La verità non sta in cielo

Lamberto

Quando Papa Francesco riceve in Vaticano la famiglia Orlandi, sussurra al fratello di Emanuela queste parole: “La verità sta in cielo”. Roberto Faenza ha usato questa frase come titolo per il suo nuovo film, nelle sale dal 6 ottobre, che riaccende i riflettori sulla scomparsa di Emanuela Orlandi.

Una storia difficile, triste e complicata, all’interno della quale si mischiano interessi e bugie, soldi e segreti. Protagonista è Maria, giornalista inglese di origini italiane interpretata da Maya Sansa, che viene inviata a Roma per indagare sul caso. Qui incontra Raffaella Notariale (sul set Valentina Lodovini), giornalista di “Chi l’ha visto?” che ha intervistato Sabrina Minardi. Ed è quest’ultima la grande protagonista del film.

Prima moglie di Bruno Giordano, stella della Lazio degli anni 70-80, poi compagna di Enrico De Pedis, boss della Magliana, il cui corpo è stato seppellito per vent’anni nella Basilica di Santa Apollinare.

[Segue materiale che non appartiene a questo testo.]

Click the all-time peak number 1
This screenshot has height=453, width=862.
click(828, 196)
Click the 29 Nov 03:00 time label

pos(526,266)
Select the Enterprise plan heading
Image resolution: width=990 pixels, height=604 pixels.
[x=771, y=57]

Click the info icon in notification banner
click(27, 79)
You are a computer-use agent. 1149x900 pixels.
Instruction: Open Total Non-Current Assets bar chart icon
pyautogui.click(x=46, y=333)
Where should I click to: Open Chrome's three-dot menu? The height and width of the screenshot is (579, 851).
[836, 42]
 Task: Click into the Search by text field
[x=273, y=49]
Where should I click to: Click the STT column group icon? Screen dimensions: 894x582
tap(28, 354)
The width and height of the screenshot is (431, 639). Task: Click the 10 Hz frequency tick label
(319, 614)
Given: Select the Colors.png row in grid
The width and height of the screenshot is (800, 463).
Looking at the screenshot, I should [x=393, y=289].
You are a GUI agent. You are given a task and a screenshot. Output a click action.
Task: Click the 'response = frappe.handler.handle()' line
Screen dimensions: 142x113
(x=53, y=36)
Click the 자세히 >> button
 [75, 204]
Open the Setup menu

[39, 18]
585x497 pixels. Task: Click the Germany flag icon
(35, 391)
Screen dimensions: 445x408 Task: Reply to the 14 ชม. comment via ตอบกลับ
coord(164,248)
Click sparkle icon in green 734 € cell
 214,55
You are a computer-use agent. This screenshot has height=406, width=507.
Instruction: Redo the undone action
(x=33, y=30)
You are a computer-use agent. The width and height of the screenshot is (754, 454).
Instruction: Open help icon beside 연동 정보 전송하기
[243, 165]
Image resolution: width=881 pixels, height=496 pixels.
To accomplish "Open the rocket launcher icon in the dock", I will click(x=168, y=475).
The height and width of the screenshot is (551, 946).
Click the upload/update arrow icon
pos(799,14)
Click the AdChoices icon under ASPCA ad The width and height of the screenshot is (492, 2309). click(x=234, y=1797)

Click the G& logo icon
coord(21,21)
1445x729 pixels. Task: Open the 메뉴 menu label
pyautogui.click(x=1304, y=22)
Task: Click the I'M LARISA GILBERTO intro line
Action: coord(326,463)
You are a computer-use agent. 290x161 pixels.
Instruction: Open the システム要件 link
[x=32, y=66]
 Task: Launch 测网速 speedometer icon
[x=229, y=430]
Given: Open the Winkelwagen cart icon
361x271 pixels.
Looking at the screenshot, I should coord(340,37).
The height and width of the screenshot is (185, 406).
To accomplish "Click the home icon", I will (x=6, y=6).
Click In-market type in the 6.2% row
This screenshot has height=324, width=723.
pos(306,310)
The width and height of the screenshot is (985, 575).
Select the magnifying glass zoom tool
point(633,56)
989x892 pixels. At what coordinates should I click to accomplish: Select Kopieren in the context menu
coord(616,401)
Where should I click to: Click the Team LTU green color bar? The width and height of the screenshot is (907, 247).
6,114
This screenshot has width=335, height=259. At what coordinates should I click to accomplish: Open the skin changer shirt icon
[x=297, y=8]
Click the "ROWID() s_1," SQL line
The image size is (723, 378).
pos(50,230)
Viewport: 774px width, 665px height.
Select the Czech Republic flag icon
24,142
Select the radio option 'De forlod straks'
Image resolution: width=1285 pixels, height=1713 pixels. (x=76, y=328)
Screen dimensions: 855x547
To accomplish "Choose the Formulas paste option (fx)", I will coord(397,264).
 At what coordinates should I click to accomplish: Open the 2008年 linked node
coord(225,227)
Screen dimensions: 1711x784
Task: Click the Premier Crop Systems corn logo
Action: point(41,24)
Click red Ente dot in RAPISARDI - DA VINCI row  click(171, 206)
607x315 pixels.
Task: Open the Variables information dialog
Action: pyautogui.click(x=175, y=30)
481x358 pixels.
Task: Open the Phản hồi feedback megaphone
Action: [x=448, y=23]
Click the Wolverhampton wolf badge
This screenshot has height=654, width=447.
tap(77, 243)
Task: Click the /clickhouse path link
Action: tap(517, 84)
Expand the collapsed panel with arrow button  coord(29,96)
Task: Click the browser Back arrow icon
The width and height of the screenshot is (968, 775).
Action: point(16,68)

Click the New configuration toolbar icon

Resta al suo fianco per dieci anni. Un lasso di tempo scandito da soldi, (“Una volta mi diede un borsone con 100 milioni di lire e mi disse: Spendili tutti!”), da droga e dalle giuste conoscenze. Al fianco di De Pedis la Minardi conosce la Roma dei quartieri alti e dei giochi di potere: senatori, banchieri, vescovi. Passa dalle cene a casa di Andreotti agli appuntamenti segreti con Roberto Calvi, direttore del Banco Ambrosiano. È un vortice di bella vita e grandi interessi, conditi da tantissima droga. Sabrina ne fa uso in grande quantità e la donna di oggi è uno spettro della ragazza che faceva impazzire banchieri e politici.

Eppure tra i suoi ricordi offuscati dalla cocaina emergono particolari inquietanti. Come quelli relativi alla scomparsa di Emanuela.

All’epoca la Minardi ha 23 anni, e De Pedis le chiede di accompagnarlo al Gianicolo. Lì arriva una Bmw guidata da Sergio, l’autista del boss della Magliana, con a bordo la giovane rapita. Sabrina sale a bordo della macchina e la porta ad un benzinaio del Vaticano, dove una nuova vettura prende in consegna l’Orlandi. “Renatino mi disse che non avevo visto niente, che non dovevo dire niente a nessuno”.

Ma è qui che le sue dichiarazioni si fanno lacunose e inverosimili. Secondo la Minardi infatti il corpo di Emanuela sarebbe stato gettato in una betoniera a Torvaianica insieme a quello di un altro bambino, Domenico Nicitra, figlio di un esponente della Magliana che andava punito. Ma la ragazza sparisce nel 1983, il piccolo Nicitra viene fatto fuori dieci anni dopo.

Incongruenze bollate come il delirio di una tossica, eppure confermate da altri personaggi. Da Antonio Mancini ad esempio, tra i fondatori della Banda della Magliana, oggi collaboratore di giustizia. Non sono bastate però a porre la parola fine sul caso, che è stato invece archiviato dalla Procura di Roma a maggio. Ora il film di Faenza prova a riaprirlo: “La magistratura ha chiuso le indagini con 88 pagine di archiviazione in cui ci sono tutti gli elementi per andare avanti – spiega il regista – E poi perché il Vaticano non tira fuori il dossier. L’ultimo metro verso la verità sarebbe questo”.

Il  vaticano. È lì che portano tutte le piste. Da quella della Magliana a quella dello Ior, dai Lupi Grigi ai servizi segreti. E poi Emanuela è cittadina vaticana, figlia di un commesso della Prefettura della Casa Pontificia. È lì che bisogna guardare e cercare aiuto. Perchè “la verità non sta in cielo, ma in terra e questo film è un assist per fare quegli ultimi metri verso di lei”.